Texto fornecido -
==============================
Convém lembrar que o aparelho psíquico tem como função principal a
tarefa de reduzir a excitação, causa de mal-estar ao sujeito.
Retomo Freud na "Carta 52", onde ele pensa a noção de “fueros” (5),
que indica quantidade de energia psíquica concentrada numa
determinada região, incapaz de ser dissipada, e que formam as
marcas, causa de desprazer. Isso pode ser pensado como “Fixierung”
e aponta para o trabalho de análise via associação livre e sob o
desejo do analista, que é o que fornecerá simbolização a este
material, até o resto, em sua vertente literal, real, resto incapaz de
ser simbolizado.
Avanço em direção ao Último Ensino de Lacan.
É muito interessante ver Lacan, a partir deste momento, pensar sua
clínica de maneira radicalmente diferente. Aí já não existe mais o
Outro e a direção do tratamento deve se orientar ao Real. Trata-se de
visar às marcas no próprio falasser, isto é, o que restou das
experiências traumáticas de sua história e que o condicionam,
produzindo sua maneira singular de funcionar, seu sinthoma.
Portanto, a que visa um analista quando interpreta?
Visa ao significante/letra/marca de gozo. O ensinamento de Lacan de
que existe um litoral entre o simbólico e o real, permite ver por que
uma Psicanálise funciona. Ao se interpretar, via ato analítico, se visa
à fonte de gozo do falasser. Desde Freud, sabemos que o importante
não é o trauma, mas o que ficou registrado. O trauma em seu efeito
marca o real.
==============================
Material de estudo -
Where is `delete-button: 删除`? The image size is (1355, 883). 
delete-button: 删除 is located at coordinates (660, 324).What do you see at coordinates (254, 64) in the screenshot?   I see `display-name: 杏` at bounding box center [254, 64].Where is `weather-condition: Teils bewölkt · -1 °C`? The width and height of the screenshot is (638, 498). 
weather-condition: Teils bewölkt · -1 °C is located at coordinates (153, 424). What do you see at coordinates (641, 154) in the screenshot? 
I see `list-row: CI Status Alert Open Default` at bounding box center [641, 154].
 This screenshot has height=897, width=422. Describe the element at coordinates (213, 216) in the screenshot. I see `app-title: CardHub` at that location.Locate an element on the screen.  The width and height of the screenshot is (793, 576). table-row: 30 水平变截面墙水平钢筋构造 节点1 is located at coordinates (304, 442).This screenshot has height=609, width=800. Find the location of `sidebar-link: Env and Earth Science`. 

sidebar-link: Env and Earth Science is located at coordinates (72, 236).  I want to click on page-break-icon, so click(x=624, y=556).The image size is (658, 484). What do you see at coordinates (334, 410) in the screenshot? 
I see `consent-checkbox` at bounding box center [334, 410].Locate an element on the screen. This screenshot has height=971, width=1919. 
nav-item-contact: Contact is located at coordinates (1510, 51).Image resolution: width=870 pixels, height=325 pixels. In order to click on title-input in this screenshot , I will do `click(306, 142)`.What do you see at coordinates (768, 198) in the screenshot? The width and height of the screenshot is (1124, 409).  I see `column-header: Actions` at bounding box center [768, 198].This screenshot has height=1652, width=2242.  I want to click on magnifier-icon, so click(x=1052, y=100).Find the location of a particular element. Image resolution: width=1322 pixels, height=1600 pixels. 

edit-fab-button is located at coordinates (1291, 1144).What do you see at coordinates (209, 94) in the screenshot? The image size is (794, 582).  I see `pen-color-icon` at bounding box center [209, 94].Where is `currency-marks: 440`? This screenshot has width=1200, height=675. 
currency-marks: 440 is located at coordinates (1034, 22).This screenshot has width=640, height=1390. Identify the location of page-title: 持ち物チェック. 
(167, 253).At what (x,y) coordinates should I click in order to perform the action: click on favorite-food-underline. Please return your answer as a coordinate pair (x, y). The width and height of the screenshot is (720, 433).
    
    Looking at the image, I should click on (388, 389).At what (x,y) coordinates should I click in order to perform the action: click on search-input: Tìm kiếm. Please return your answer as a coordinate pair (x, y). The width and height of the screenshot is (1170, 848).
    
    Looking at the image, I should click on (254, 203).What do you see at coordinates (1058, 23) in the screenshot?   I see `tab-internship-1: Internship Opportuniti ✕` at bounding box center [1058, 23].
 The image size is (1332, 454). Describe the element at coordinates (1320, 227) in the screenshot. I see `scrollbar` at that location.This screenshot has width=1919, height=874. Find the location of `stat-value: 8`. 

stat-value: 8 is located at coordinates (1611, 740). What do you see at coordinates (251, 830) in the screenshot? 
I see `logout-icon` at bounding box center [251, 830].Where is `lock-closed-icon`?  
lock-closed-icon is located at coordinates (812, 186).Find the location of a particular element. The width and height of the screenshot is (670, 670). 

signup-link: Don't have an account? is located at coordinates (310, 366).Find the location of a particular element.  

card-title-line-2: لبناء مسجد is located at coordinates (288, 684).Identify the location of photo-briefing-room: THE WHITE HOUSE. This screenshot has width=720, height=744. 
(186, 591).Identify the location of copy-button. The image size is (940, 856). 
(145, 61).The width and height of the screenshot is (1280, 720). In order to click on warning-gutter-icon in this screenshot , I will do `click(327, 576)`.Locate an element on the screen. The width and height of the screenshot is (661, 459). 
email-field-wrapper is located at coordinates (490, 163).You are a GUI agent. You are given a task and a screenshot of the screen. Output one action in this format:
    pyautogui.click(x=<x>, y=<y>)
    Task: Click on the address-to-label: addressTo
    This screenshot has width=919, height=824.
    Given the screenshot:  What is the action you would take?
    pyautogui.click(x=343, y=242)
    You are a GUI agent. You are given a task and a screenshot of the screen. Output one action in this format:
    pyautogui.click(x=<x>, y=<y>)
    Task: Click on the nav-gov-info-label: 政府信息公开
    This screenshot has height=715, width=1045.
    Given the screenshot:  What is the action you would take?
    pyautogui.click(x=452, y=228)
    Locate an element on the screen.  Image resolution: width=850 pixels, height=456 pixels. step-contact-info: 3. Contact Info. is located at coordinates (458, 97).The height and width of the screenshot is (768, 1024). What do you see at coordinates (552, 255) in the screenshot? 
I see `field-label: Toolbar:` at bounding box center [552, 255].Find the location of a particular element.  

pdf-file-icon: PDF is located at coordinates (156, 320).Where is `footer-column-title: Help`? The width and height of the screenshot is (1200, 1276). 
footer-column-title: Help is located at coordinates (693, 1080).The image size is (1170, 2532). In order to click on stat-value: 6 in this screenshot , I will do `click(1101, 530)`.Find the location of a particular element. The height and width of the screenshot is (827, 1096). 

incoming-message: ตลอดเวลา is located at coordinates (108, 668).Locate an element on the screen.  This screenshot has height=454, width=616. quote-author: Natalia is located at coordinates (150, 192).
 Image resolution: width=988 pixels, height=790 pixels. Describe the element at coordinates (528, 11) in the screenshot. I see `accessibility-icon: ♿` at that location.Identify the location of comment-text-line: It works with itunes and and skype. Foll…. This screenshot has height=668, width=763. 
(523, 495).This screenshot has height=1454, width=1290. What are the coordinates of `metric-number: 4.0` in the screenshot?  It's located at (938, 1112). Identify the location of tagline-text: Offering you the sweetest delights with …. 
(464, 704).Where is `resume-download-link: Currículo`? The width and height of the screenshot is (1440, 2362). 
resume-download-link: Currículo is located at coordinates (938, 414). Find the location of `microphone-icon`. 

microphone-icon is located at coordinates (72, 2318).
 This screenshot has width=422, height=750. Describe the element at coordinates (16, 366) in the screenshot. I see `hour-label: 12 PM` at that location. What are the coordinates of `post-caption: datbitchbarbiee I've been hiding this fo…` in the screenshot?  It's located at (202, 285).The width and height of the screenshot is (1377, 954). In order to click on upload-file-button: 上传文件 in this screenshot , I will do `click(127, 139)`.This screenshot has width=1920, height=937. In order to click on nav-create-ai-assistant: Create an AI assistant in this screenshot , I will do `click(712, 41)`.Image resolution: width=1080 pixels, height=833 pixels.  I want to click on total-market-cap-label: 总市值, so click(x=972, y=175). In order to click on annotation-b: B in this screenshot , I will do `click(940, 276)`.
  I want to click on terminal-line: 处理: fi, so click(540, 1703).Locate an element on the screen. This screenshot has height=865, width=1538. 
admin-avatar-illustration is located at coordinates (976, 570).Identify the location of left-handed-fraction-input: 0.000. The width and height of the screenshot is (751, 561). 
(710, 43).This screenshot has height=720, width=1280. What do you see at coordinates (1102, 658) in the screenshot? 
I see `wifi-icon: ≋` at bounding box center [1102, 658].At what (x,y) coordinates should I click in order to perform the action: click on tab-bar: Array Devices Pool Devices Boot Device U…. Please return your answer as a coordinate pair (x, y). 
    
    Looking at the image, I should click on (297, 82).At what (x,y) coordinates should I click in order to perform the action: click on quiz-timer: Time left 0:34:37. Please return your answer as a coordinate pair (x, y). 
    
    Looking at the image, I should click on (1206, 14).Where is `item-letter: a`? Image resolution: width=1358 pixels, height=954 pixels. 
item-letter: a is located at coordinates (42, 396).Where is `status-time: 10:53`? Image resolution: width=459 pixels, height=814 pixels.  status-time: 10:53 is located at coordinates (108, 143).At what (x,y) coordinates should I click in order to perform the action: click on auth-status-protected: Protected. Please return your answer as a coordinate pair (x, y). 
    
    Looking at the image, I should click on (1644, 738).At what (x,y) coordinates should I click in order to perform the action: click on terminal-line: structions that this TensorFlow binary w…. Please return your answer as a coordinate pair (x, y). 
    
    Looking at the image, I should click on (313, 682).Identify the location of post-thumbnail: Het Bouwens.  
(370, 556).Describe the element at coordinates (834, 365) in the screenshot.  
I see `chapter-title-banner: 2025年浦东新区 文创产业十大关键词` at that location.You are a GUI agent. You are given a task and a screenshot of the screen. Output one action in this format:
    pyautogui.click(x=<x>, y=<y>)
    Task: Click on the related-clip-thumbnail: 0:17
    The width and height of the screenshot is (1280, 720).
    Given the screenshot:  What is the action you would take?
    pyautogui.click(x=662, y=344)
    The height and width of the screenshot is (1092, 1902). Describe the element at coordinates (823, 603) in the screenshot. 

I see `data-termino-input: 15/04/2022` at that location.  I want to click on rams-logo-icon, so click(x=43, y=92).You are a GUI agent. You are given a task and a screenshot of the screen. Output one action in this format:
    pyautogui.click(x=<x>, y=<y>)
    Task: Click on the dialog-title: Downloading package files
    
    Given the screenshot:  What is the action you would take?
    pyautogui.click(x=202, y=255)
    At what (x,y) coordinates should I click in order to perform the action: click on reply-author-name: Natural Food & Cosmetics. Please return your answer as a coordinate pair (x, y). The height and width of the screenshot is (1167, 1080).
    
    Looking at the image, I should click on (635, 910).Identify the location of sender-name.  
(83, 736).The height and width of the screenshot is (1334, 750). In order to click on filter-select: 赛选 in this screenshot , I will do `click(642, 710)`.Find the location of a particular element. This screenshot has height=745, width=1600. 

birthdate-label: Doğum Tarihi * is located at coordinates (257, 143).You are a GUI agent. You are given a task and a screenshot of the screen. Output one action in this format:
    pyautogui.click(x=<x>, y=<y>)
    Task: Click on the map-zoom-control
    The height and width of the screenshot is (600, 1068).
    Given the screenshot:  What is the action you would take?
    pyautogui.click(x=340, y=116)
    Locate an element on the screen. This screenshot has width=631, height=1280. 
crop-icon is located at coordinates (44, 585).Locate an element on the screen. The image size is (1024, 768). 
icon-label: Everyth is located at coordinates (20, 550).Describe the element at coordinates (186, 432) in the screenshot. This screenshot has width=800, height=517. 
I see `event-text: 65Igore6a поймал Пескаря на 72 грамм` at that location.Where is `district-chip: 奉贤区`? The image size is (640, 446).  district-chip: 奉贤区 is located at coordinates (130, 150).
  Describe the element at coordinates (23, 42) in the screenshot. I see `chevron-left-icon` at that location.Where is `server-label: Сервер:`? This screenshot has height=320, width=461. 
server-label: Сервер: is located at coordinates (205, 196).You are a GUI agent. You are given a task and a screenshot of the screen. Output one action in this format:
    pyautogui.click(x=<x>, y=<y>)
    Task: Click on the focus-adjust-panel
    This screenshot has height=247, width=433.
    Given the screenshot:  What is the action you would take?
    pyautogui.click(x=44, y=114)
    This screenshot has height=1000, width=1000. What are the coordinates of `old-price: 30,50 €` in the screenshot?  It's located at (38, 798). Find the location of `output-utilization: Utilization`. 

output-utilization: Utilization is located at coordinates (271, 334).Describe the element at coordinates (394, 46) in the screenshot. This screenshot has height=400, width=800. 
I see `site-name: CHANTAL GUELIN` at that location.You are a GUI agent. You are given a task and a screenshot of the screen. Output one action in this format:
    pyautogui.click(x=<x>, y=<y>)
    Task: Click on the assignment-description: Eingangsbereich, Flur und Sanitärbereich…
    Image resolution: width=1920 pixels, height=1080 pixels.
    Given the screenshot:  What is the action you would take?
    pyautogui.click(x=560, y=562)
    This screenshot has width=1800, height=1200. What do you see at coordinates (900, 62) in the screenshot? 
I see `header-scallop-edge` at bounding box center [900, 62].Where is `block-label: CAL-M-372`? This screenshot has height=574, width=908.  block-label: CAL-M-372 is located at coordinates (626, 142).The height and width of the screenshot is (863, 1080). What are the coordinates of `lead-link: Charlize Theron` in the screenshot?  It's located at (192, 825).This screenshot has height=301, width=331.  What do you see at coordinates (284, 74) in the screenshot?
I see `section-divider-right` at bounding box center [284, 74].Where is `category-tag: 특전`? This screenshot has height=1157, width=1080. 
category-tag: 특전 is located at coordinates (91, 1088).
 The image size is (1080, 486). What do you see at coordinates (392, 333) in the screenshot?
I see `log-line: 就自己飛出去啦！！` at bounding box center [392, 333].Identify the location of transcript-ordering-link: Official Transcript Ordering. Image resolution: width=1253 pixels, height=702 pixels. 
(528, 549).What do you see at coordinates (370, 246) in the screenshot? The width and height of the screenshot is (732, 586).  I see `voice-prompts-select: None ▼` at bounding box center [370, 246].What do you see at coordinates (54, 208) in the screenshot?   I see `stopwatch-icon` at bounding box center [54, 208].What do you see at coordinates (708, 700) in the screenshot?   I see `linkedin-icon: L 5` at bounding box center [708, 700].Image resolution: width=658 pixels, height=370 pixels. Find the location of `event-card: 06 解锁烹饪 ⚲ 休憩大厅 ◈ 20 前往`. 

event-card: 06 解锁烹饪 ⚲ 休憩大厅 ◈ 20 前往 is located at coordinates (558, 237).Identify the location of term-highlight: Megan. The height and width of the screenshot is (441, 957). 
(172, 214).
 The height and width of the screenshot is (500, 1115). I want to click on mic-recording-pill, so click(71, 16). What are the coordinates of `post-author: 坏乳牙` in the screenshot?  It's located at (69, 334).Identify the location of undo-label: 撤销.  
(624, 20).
==============================
Requisitos da tarefa -
a. Responda com base no texto sobre psicanálise, uma resposta por linha:
(i) Qual é a função principal do aparelho psíquico?
(ii) Em que carta Freud pensa a noção de “fueros”?
(iii) No Último Ensino de Lacan, para onde deve se orientar a direção do tratamento?
b. Transcreva do texto sobre psicanálise o trecho que começa em “e aponta para” e termina em “funcionar, seu sinthoma.”.

Respostas do exercício -
a.
(i) Reduzir a excitação, causa de mal-estar ao sujeito.
(ii) Na “Carta 52”.
(iii) Ao Real.

b.
e aponta para o trabalho de análise via associação livre e sob o
desejo do analista, que é o que fornecerá simbolização a este
material, até o resto, em sua vertente literal, real, resto incapaz de
ser simbolizado.
Avanço em direção ao Último Ensino de Lacan.
É muito interessante ver Lacan, a partir deste momento, pensar sua
clínica de maneira radicalmente diferente. Aí já não existe mais o
Outro e a direção do tratamento deve se orientar ao Real. Trata-se de
visar às marcas no próprio falasser, isto é, o que restou das
experiências traumáticas de sua história e que o condicionam,
produzindo sua maneira singular de funcionar, seu sinthoma.